In der ersten Hälfte des 18 Jahrhunderts stand die fürstliche Verwaltung in Ottweiler den Grenzverletzungen und Holzdiebstählen der Lothringer weitgehend machtlos gegenüber. Wenn Holzfrevler erwischt wurden drohte ihnen schlimmstenfalls eine milde Strafe oder eine Verwarnung. Weitreichende Strafen scheiterten an den lothringischen Amtsmännern von Tholey. Die Lothringer schützen immer wieder ihre Landleute und verhinderten somit die notwendige Rechtsprechung. Von daher dürfte auch die Tat an dem Dirminger Förster Hammerer vergleichbar milde ausgegangen sein. Als sich im Jahre 1762 der künftige Verlauf der Reichsgrenze abzeichnete bekam Nassau zusehends mehr Handhabe. Im Juli des Jahres äußerte die Nassauer Amtsverwaltung die Hoffnung auf Besserung. Die Drohung, dass Humes und Wiesbach alsbald nach der Grenzregulierung zur Nassau gehören würden und die Täter somit der Gerichtsbarkeit der Nassauer unterstehen, sorgte für Respekt und Angst. Zukünftig würde es dann keine sanften Strafen mehr geben Sonden mehr Härte.

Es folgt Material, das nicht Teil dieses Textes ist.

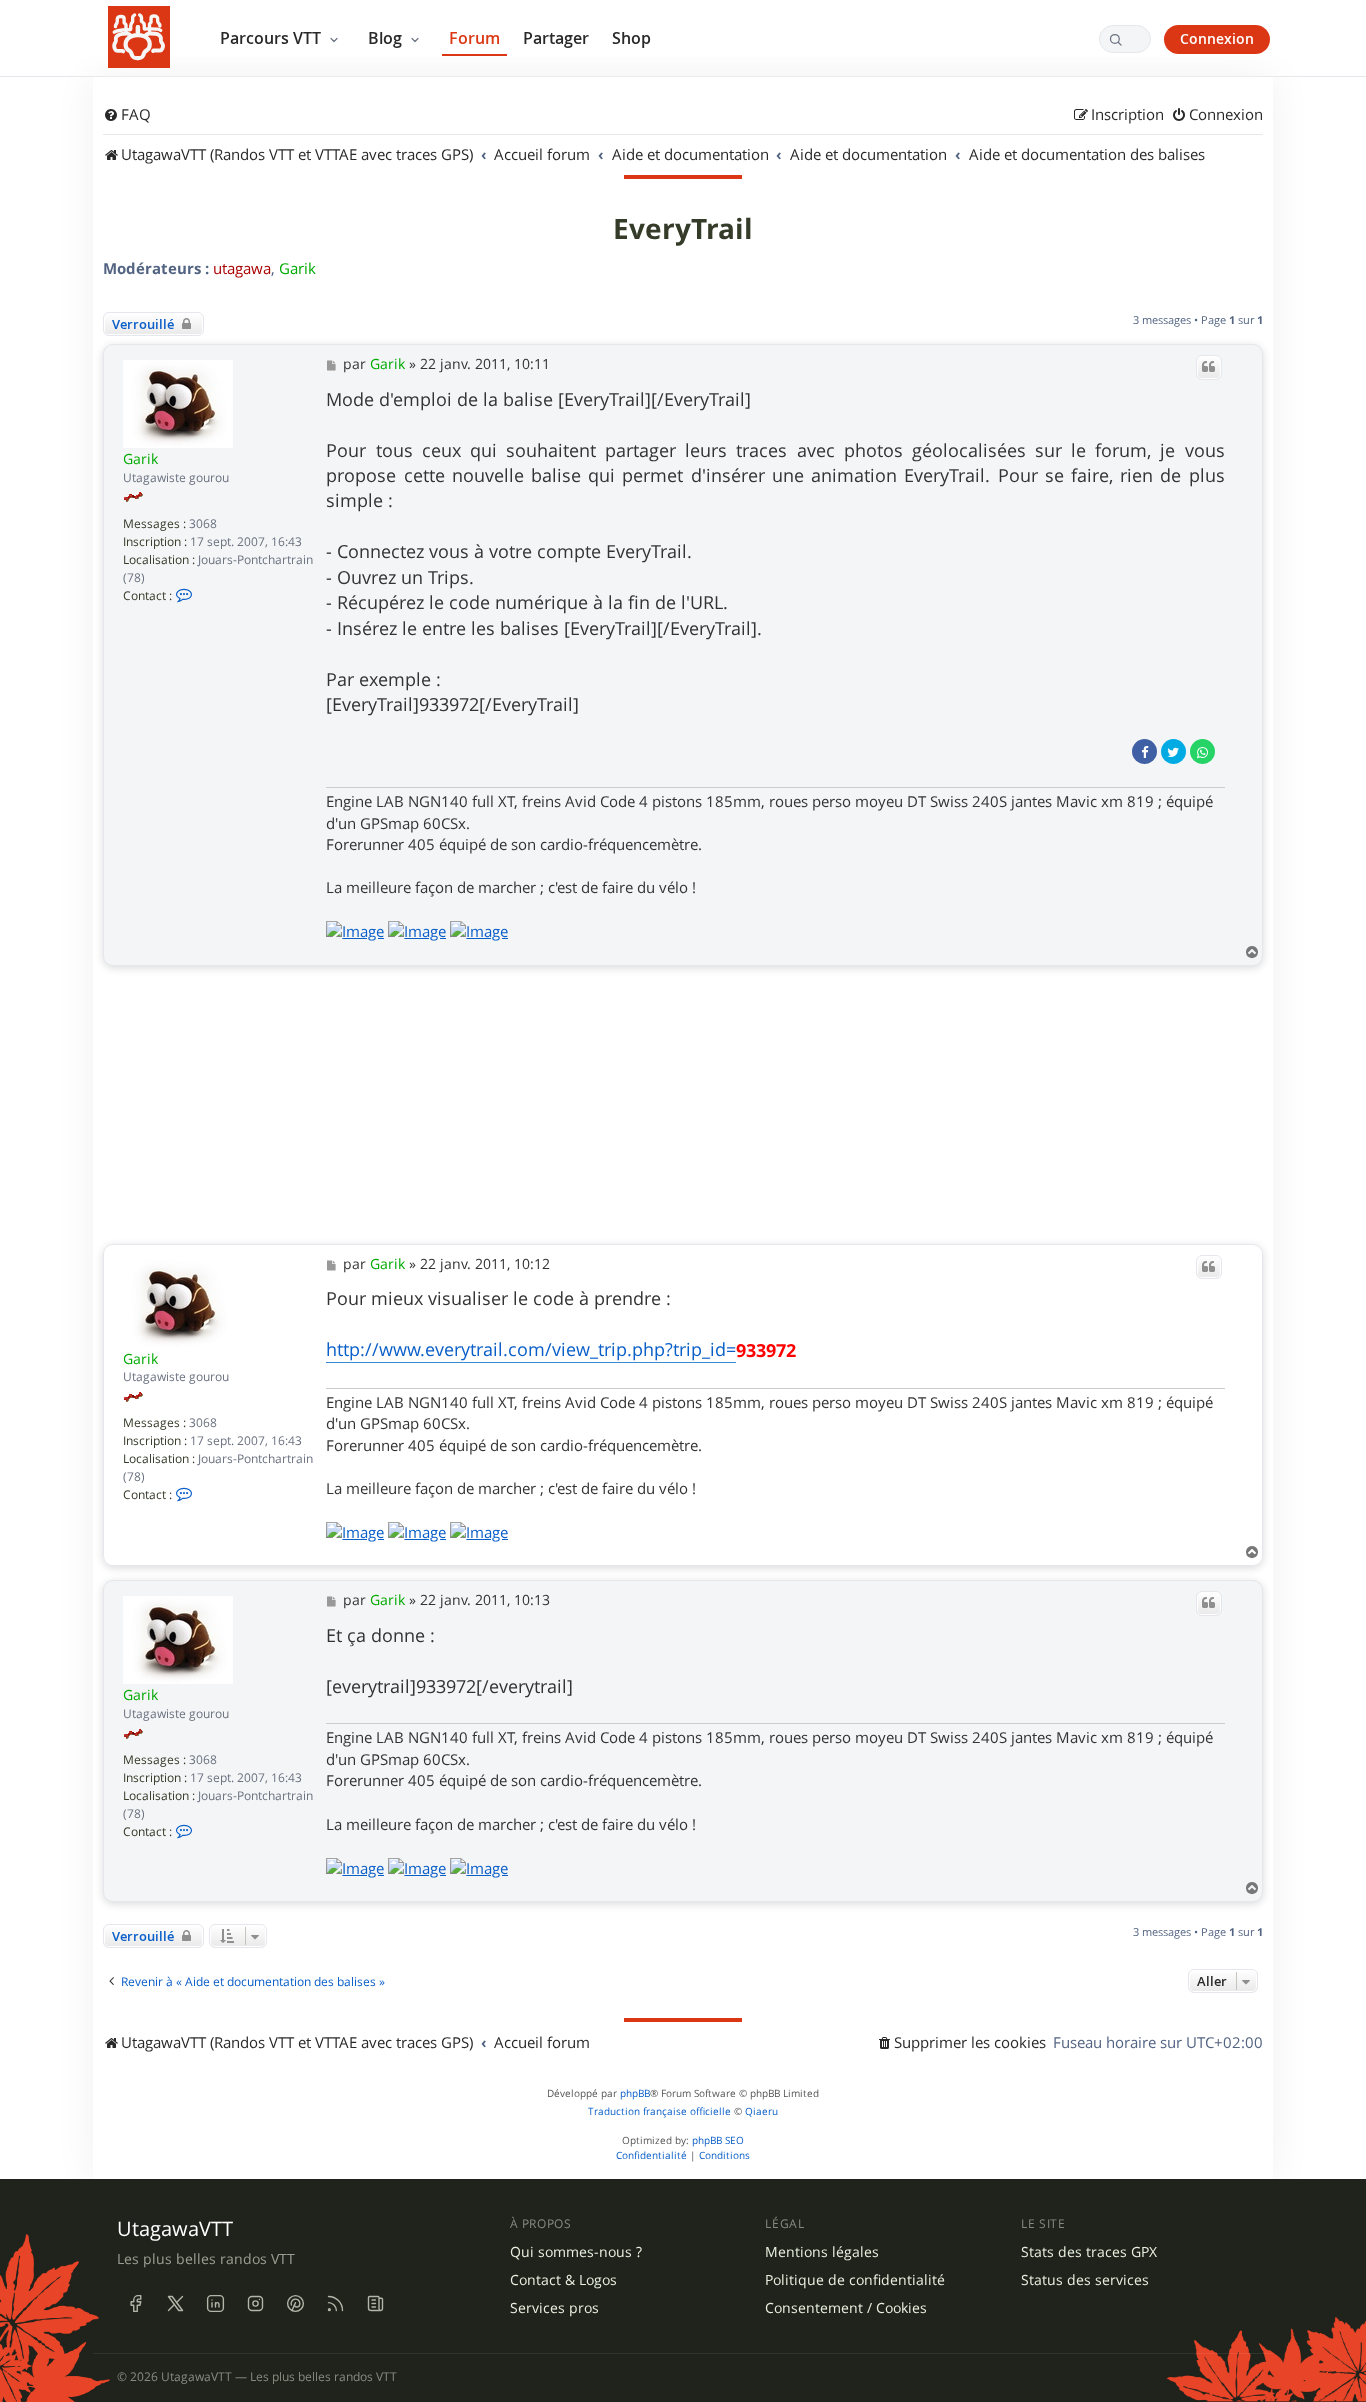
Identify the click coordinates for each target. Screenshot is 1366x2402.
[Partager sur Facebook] (1144, 751)
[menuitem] (127, 115)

Der französische Grenz-Kommissar Joseph Mathis setzte aufgrund seiner Souveränität den räuberischen Aktivitäten der Lothringer ein Ende. Er ließ im Juni 1765 auf Plakaten, die an allen Kirchentüren der Region angeschlagen wurden, verkünden:
Wie Joseph Mathis , königlicher Rath und Commissarius über die Gränzen hiesiger Gegenden : zufolge derer uns zugekommenen Befehlen …..verbieten nochmals hierdurch ernstlich denen Gemeinden Wustweiler , Wiesbach und Humes auch sonst jedermänniglich einigen Frevel oder Holtz Diebstahl zu begehen in den Waldungen des Fürsten von Nassau Saarbrücken unter der Verwarnung ,dass die so hierwieder handeln, arretiert und nach Saarbrücken ins Gefängnis geführt werden.“
Diese Ankündigung zeigte bei unseren Nachbarn ihre Wirkung. Weiter Grenzzwischenfälle und Holzdiebstähle gegenüber Hierscheid und Dirmingen blieben weitgehend aus.
Heute mag so mancher denken, dass solche Geschichten Schnee von Gestern sind und keinen mehr interessieren. Immerhin bleiben solche Berichte jedoch ein Teil unserer gemeinsamen Geschichte.